WHAT NEEDS TO BE DONE:
Starting at the line below with "At what coordinates" and stopping at the line with "The height and", please print each line exactly, those two included, and skip every picture.

===== SUPPLIED DATA

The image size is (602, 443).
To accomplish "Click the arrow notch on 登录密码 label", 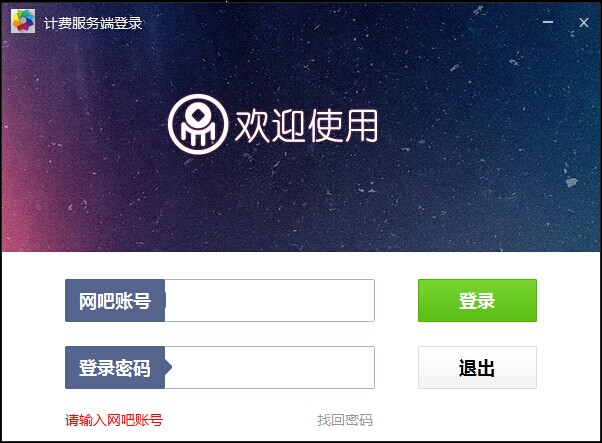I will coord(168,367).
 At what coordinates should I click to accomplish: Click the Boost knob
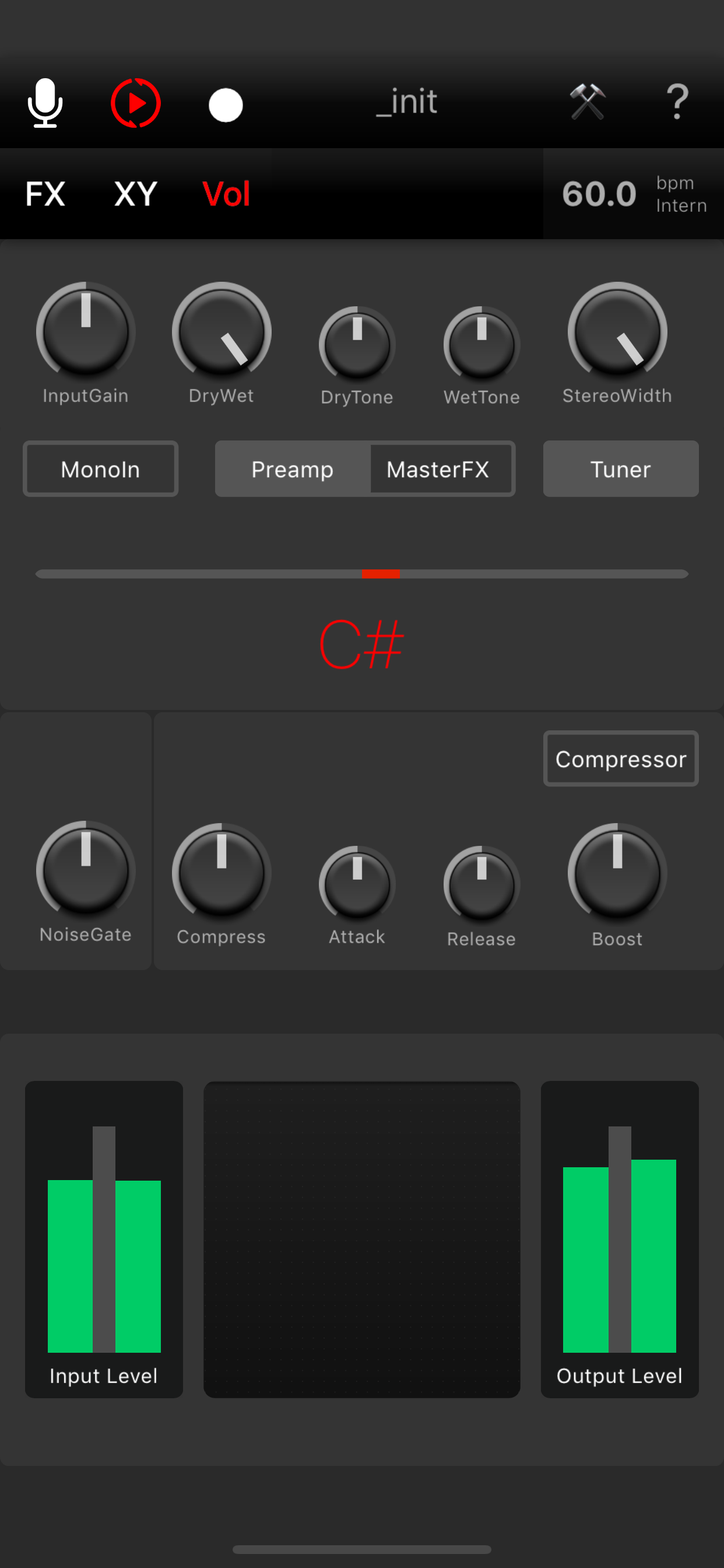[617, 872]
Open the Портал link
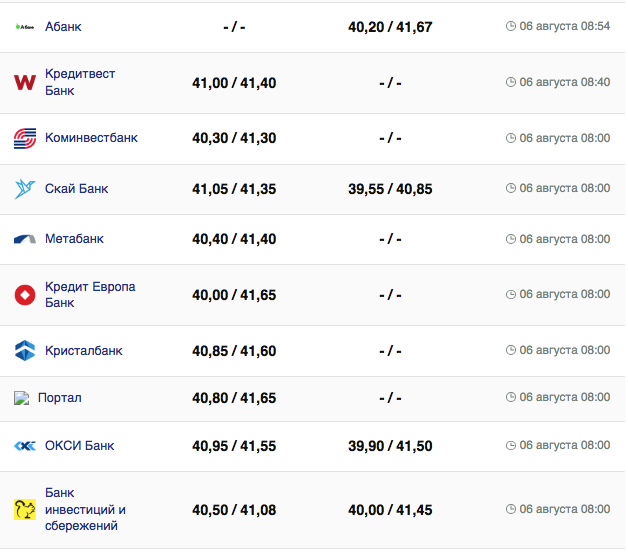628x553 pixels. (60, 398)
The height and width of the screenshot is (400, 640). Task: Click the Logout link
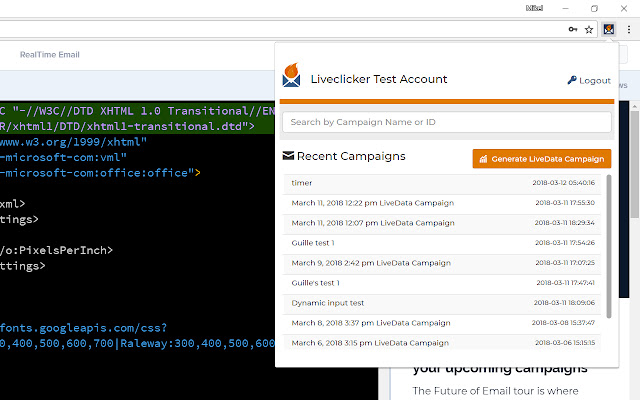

==========
===== SUPPLIED DATA

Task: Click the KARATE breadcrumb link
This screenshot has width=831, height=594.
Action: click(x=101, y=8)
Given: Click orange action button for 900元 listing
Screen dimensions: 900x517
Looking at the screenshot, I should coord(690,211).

==========
===== SUPPLIED DATA

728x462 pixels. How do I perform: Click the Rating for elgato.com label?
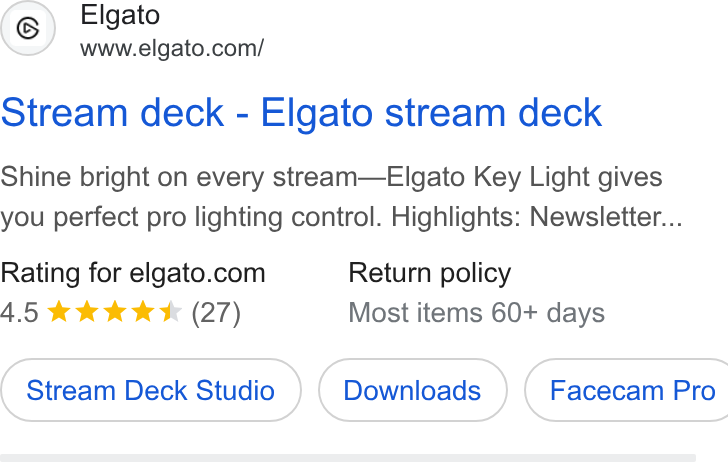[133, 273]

==========

EXERCISE RESPONSE:
 At what coordinates should I click to accomplish: Click the Boost knob
[617, 872]
Open the Портал link
628x553 pixels. (60, 398)
The height and width of the screenshot is (400, 640). Task: Click the Logout link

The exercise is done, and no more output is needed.